International Travel During Covid
Covid-19 has had a profound effect on all of our lives. The hospitality and travel industries may have been among the hardest hit industries with many hotels still operating at approximately 20 percent occupancy, depending and the location. The travel landscape has changed in a huge way, leaving those of us still traveling during these uncertain times feeling a constant scramble as regulations and processes are constantly changing.
Covid Related Requirements
As we enter the second year of this pandemic, there are still a lot of questions as to what restrictions are in place in relation to travel. Many countries around the world are still closed to outsiders, some countries are requiring quarantines upon entry and it seems most are requiring negative tests prior to boarding your flight. I have found that information needs to be researched on a regular basis as requirements are always changing. The best resource for me has been the individual pages on the United States State Department website.

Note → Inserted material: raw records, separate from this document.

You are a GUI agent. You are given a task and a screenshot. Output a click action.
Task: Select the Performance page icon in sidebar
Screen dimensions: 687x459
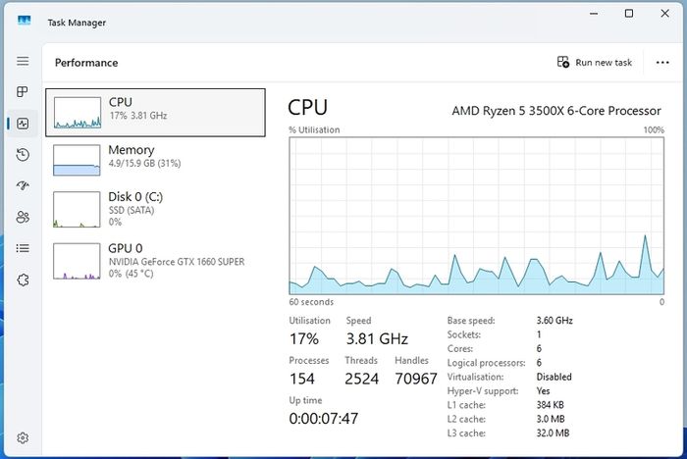coord(23,124)
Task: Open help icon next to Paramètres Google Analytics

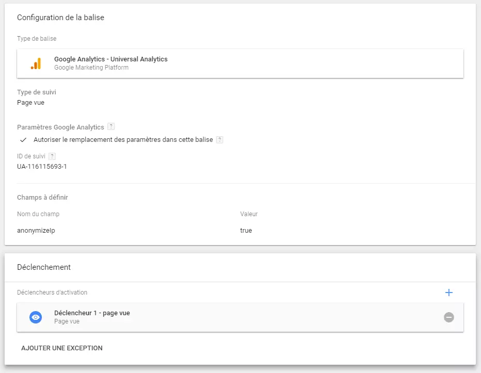Action: click(111, 126)
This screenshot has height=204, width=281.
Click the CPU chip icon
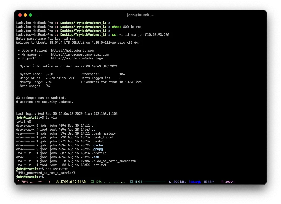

Now for a hot topic, vaccinations. With an outsider view, looking back at my home country hoarding the world supply of vaccines at the beginning of their availability felt frustrating. Even worse was seeing how the idea of vaccines became so politicized with many people refusing to get the vaccine, meanwhile plenty of people in other countries wanting to get them. It is times like this that really show much the experience of traveling opens your eyes with different perspectives.
As we entered into the final quarter of 2021 more and more countries were starting to require proof of vaccines. As a visitor, I was ineligible to receive the vaccines, understandably. Finally, when I entered Peru they were offering them to tourists and I was able to complete the first two doses. Unfortunately, at the same time I was able to get the vaccine, the Omicron variant was also taking over the world.
My Positive Test
One thing that never seems to be written about is what happens when you test positive for Covid while abroad. This happened to me, at the worst time possible, as I was due to fly out of Peru to go to my next country, Chile. As we rolled over into a new calendar year, I was feeling under the weather with what I thought was a sinus infection. I did get an antigen test at the time but that came back as negative, likely because I waiting until my symptoms have mostly cleared before leaving the hostel.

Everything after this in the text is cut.